▸ **Excerpted text**:
* begin *

Count Thresholder

Map infrequent categorical variables to a new/separate category. Input columns to the CountThresholder must by of type int, string, dict, or list. For each column in the input, the transformed output is a column where the input category is retained as is if it has has occurred at least threshold times in the training data. Categories that do not satisfy the above are set to output_category_name.

The behaviour for different input data column types is as follows: (see transform() for examples).

  • string : Strings are marked with the output_category_name if the threshold condition described above is not satisfied.

  • int : Behave the same way as string. If output_category_name is of type string, then the entire column is cast to string.

  • list : Each of the values in the list are mapped in the same way as a string value.

  • dict : They key of the dictionary is treated as a namespace and the value is treated as a sub-category in the namespace. The categorical variable passed through the transformer is a combination of the namespace and the sub-category.

You specify the threshold at which to perserve the categories with the parameter threshold.

Introductory Example

from graphlab.toolkits.feature_engineering import *

# Create data.
sf = gl.SFrame({'a': [1,2,3], 'b' : [2,3,4]})

# Create a transformer.
count_tr = gl.feature_engineering.create(sf, CountThresholder(threshold = 1))

# Transform the data.
transformed_sf = count_tr.transform(sf)

# Save the transformer.
count_tr.save('save-path')

# Return the categories that are not discarded.
count_tr['categories']
Columns:
        feature str
        category  str

Rows: 6

Data:
+---------+----------+
| feature | category |
+---------+----------+
|    a    |    1     |
|    a    |    2     |
|    a    |    3     |
|    b    |    2     |
|    b    |    3     |
|    b    |    4     |
+---------+----------+
[6 rows x 2 columns]

Fitting and transforming

Once a CountThresholder object is constructed, it must first be fitted and then the transform function can be called to generate encoded features.

# String/Integer columns
# ----------------------------------------------------------------------
sf = gl.SFrame({'a' : [1,2,3,2,3], 'b' : [2,3,4,2,3]})

# Set all categories that did not occur at least 2 times to None.
count_tr = gl.feature_engineering.CountThresholder(threshold = 2)

# Fit and transform on the same data.
transformed_sf = count_tr.fit_transform(sf)
Columns:
a   int
b   int

Rows: 3

Data:
+-------+--------+
|   a   |   b    |
+-------+--------+
| None  |    2   |
|   2   |    3   |
|   3   |  None  |
|   2   |    2   |
|   3   |    3   |
+-------+--------+
[5 rows x 2 columns]
# Lists can be used to encode sets of categories for each example.
# ----------------------------------------------------------------------
sf = gl.SFrame({'categories': [['cat', 'mammal'],
                               ['cat', 'mammal'],
                               ['human', 'mammal'],
                               ['seahawk', 'bird'],
                               ['duck', 'bird'],
                               ['seahawk', 'bird']]})

# Construct and fit.
from graphlab.toolkits.feature_engineering import CountThresholder
count_tr = graphlab.feature_engineering.create(sf, CountThresholder(threshold = 2))

* end *

▸ **Data lines**:
* begin *

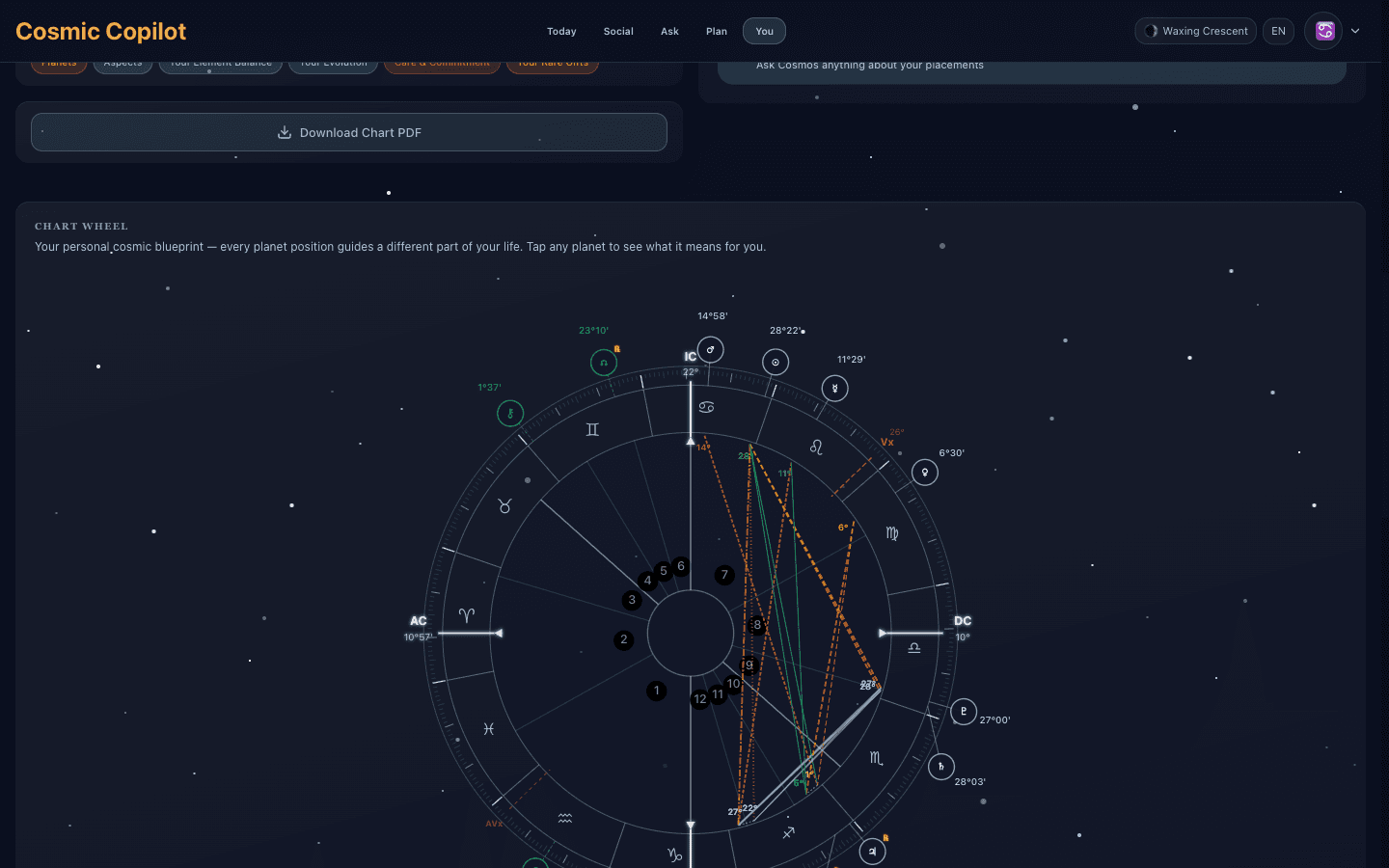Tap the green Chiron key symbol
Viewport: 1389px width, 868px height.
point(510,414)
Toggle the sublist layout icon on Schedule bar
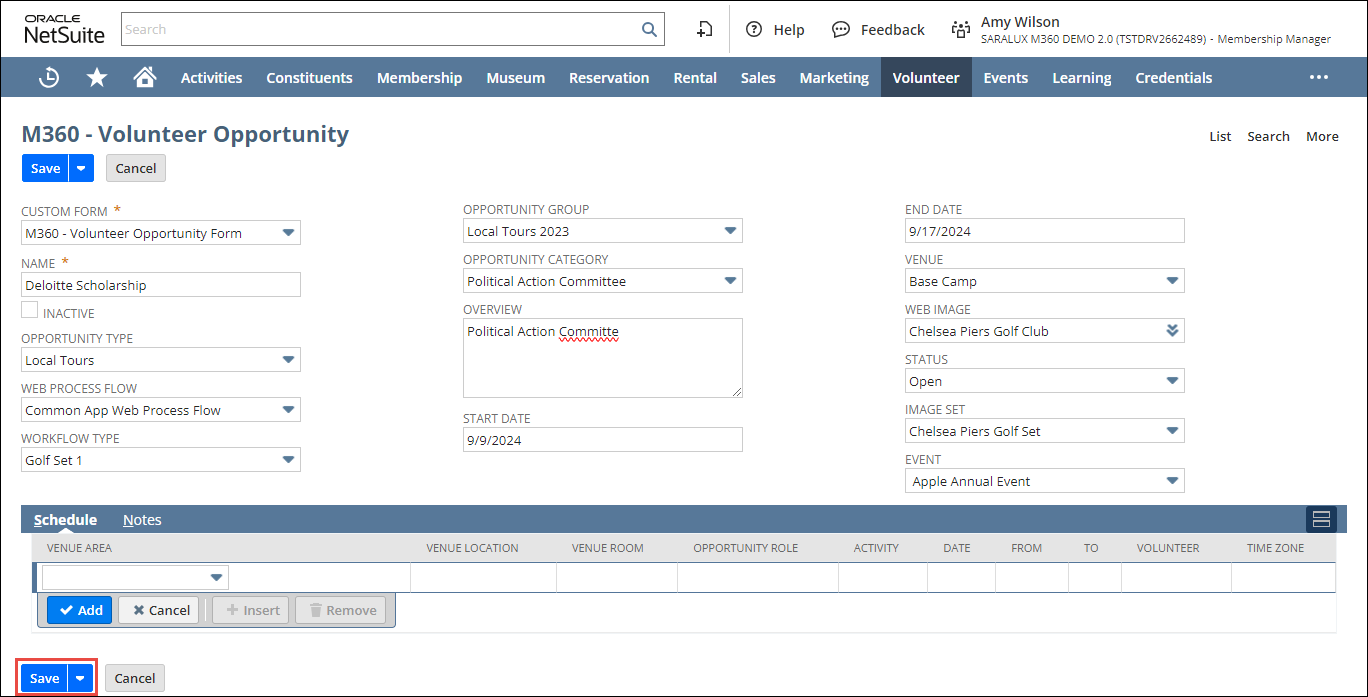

* end *

▸ **Exercise 1**:
Translate this sentence from the Count Thresholder documentation into Spanish: "Once a CountThresholder object is constructed, it must first be fitted and then the transform function can be called to generate encoded features."
▸ **Exercise 2**:
Reproduce the passage of the Count Thresholder documentation starting with "Fitting and transforming" and going on through "the same data.".

▸ **Exercise result 1**:
Una vez construido un objeto CountThresholder, primero debe ajustarse y después se puede llamar a la función transform para generar características codificadas.

▸ **Exercise result 2**:
Fitting and transforming

Once a CountThresholder object is constructed, it must first be fitted and then the transform function can be called to generate encoded features.

# String/Integer columns
# ----------------------------------------------------------------------
sf = gl.SFrame({'a' : [1,2,3,2,3], 'b' : [2,3,4,2,3]})

# Set all categories that did not occur at least 2 times to None.
count_tr = gl.feature_engineering.CountThresholder(threshold = 2)

# Fit and transform on the same data.